**Exercise requirements:**
Reproduce exactly the span of lines that opens with the line containing "At what coordinates should I click to accomplish: Choose" and closes with the last line of the entries below.

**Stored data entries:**
____________

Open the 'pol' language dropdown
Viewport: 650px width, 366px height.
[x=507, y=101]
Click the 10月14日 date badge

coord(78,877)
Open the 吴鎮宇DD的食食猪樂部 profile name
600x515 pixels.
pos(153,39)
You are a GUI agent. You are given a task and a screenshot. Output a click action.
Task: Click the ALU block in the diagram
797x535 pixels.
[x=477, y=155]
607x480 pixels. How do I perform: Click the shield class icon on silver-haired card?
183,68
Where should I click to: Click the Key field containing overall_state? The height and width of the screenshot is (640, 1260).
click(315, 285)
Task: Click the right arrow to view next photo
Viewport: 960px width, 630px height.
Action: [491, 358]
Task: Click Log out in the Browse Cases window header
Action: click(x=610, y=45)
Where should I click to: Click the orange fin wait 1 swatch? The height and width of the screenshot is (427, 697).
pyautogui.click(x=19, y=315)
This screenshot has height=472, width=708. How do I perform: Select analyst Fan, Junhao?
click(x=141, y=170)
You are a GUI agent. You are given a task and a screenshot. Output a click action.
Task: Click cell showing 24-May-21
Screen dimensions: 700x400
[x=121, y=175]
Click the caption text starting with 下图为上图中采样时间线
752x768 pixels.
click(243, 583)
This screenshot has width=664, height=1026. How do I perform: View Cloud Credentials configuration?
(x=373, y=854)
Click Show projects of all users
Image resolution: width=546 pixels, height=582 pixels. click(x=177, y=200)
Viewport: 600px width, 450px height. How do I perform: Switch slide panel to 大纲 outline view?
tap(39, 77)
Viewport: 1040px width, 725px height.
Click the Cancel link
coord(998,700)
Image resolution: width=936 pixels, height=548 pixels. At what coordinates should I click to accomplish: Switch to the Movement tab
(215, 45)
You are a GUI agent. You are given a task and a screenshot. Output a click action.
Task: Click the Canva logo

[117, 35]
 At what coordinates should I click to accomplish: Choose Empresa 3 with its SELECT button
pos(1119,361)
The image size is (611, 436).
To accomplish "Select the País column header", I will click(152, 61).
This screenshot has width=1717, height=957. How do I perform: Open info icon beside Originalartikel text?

____________

**Written reply:**
 At what coordinates should I click to accomplish: Choose Empresa 3 with its SELECT button
pos(1119,361)
The image size is (611, 436).
To accomplish "Select the País column header", I will click(152, 61).
This screenshot has width=1717, height=957. How do I perform: Open info icon beside Originalartikel text?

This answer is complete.